Like much of Schultz’s work, this segment was more symbolism than specifics. (The speech was largely about firefighters, who, though outspoken among the protestors, were exempt from Governor Walker’s collective-bargaining proposal.) And in its obsession with Schultz’s media rivals, the rant was at least as much about Schultz as it was about the Wisconsin workers. But Schultz went on to interview a number of protesters, something that consistently separated him from others in the MSNBC primetime lineup during this long-running story. Most of cable-news talk is, of course, a multibillion-dollar vehicle for the personality and opinions of the hosts. Say what you will about Schultz, he is one of the very few hosts who consistently puts a microphone in front of Americans who aren’t currently employed as political operatives, and he is at his best when he does so.

The Times‘s Brian Stelter says, “Seeing Ed Schultz on television makes a viewer think, ‘Wow.
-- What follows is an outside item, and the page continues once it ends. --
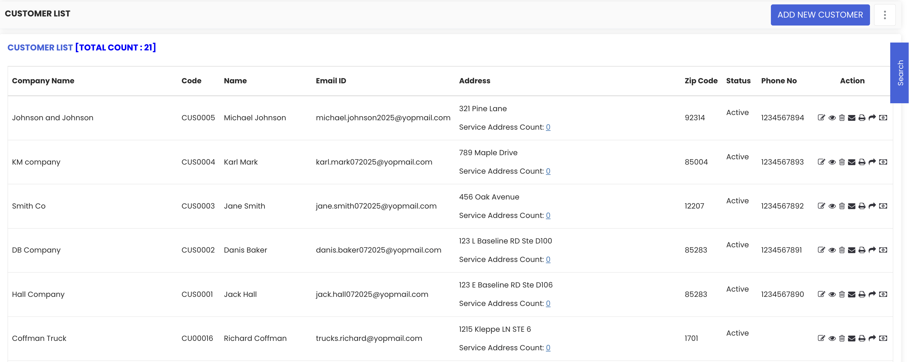Print the DB Company customer record
The height and width of the screenshot is (362, 909).
(x=862, y=250)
Where are the other guys like him?’ I personally didn’t recognize the dearth of labor coverage presented from a pro-labor point of view until Ed started doing it on television.”

At the same time, Stelter continues, “When MSNBC talks about its brand, it talks about Rachel Maddow and Lawrence O’Donnell and Chris Hayes. It doesn’t talk as often about Ed Schultz.”

It’s arguable that, just as the Democrats viewed Schultz as the right man for the job during the heart of the Bush years, MSNBC is beginning to view others as a better fit in the age of Obama. Schultz’s bombast, which resembles the Fox News style of the 2000s, was once the hallmark of opinionated cable news. But now, perhaps, MSNBC sees a different way forward, and is building a lineup in the sober, technocrat image of the current administration.

If the prospect of this troubles Schultz, he isn’t saying. For the first time in his life, Ed Schultz feels he has no higher plane to reach. He’s finally gotten to play those big-league downs he aspired to since high school.

Sitting with Schultz in his radio studio in 30 Rock, a small room along one of the building’s long hallways, I asked him what, in a career marked by a constant restlessness–for more airtime, more audience, more money, another medium, a bigger impact–he hoped to do next. “I want to have a show that’s the best it can be at eight o’clock,” he said. “After this, what else is there? There aren’t many people who get to this level.”

And then the intro music kicked in, signaling the end of the commercial break, and Big Eddie turned back to the mic.